Charles Britton figures he has taught about 25,000 University of Arkansas students since arriving on campus in 1969. He’s seen the construction of four buildings for the sole purpose of business education. He was among the “eight or nine” faculty members who made up the economics department. Now that number has more than doubled.

But the economics department will soon have a vacancy. Britton is retiring.

For years, Britton has taught a wide range of courses to graduate and undergraduate students, including the large introductory micro and macroeconomic classes required for many majors across campus. A few of his former students have since become Walton College faculty. They include Nelson Driver (finance), John Cole and Molly Rapert (both marketing).

When he thinks that he has taught during six decades, he’s taken aback. “I’ve got to go off and play,” he says.

A lot has changed on campus, including the hiring procedures and benefits. Britton says that when he was signing his paperwork for his UA contract, a university employee involved with the hiring process presented Britton with a loyalty oath – something the university no longer does.

“I asked, ‘Is this a trick question since a communist would immediately sign it while an individual who truly believed in the U.S. Constitution would not?’” Britton recalls. “He replied, ‘Just sign it.’”

He says insurance also wouldn’t cover his wife’s expenses related to her pregnancy.

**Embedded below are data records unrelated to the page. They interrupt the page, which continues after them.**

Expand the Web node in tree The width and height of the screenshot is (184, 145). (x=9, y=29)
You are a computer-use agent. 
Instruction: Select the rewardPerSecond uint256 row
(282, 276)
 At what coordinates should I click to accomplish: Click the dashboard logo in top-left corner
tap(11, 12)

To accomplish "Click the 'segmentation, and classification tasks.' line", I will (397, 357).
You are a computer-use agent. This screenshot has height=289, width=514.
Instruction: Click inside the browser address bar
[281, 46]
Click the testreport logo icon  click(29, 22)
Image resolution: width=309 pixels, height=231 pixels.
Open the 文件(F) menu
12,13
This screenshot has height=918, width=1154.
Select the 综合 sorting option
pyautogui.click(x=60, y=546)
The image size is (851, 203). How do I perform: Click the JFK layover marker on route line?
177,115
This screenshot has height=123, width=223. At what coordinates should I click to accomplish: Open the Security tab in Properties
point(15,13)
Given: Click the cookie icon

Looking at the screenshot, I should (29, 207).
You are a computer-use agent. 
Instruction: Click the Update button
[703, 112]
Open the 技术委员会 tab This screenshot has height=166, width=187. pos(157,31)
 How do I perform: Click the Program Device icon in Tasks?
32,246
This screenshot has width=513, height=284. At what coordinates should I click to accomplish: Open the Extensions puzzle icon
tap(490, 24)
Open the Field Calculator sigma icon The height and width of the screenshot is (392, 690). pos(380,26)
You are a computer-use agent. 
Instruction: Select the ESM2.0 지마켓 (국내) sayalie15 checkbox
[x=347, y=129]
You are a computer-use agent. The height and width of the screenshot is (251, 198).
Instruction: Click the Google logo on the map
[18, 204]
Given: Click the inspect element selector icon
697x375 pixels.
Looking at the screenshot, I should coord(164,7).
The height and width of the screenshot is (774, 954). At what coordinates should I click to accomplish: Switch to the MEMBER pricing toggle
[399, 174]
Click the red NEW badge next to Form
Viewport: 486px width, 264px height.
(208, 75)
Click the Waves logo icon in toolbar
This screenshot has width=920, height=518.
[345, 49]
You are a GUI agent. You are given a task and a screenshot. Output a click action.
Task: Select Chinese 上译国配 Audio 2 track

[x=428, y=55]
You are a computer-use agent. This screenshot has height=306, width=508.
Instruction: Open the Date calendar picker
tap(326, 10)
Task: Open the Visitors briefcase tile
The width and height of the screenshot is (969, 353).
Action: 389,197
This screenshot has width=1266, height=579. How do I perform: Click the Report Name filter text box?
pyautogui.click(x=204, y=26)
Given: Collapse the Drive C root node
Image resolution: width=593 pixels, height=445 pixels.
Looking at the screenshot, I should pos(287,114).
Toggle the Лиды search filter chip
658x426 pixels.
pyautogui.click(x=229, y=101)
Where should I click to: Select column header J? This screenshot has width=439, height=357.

It was considered a pre-existing condition. “Thankfully that has changed,” he says.

Britton was still working on his doctoral dissertation as a University of Iowa student when he began his job in Arkansas. Before there was a Walton College campus, business faculty were housed in what is now known as Ozark Hall. Britton says his office was one of six that was divided with partitions for walls. There was no air conditioning, which made wearing a coat and tie – male faculty dress code at the time – brutal during the warmer months.

A native of Hays, Kansas, Britton attended the University of Missouri. He had difficulty choosing a major until he noticed something unusual about his history class: the female students were amazingly attractive. “If girls look like this, by God I’m a history major!” Britton remembers telling himself.

A woman in the class named Jana caught his eye. The two married while both were undergraduate students and became the parents of three children and six grandchildren. Britton and his wife celebrated their 50th anniversary before she died in 2013.

Yet Britton didn’t stay with history as a college major. He discovered, through his economics classes, that he had been incorporating economics into his daily life for years.

“I think it was always an economics major,” he says. “I just didn’t know what it is.”

He says he has always found himself contemplating the economics to one’s decision, which isn’t always necessarily monetary. His endless questions on a variety of economic issues have resulted with work published in dozens of journals and conferences through the years. Water consumption has been a favorite subject, and he has traveled across the globe – from Tucson, Arizona, to the Suez Canal – in his research. He has received numerous grants in his career to research a “smorgasbord” of subjects, from rural and urban development to various monetary issues.

He has also received numerous teaching awards and nominations by UA students and organizations.

But now, he has grandchildren, whose pictures are proudly displayed in his office. He foresees hiking, refinishing furniture and spending time in his Rocky Mountains condominium in his future. But, he admits, it will be a huge change from his routine as a Walton College professor. “It has been a good ride,” he says.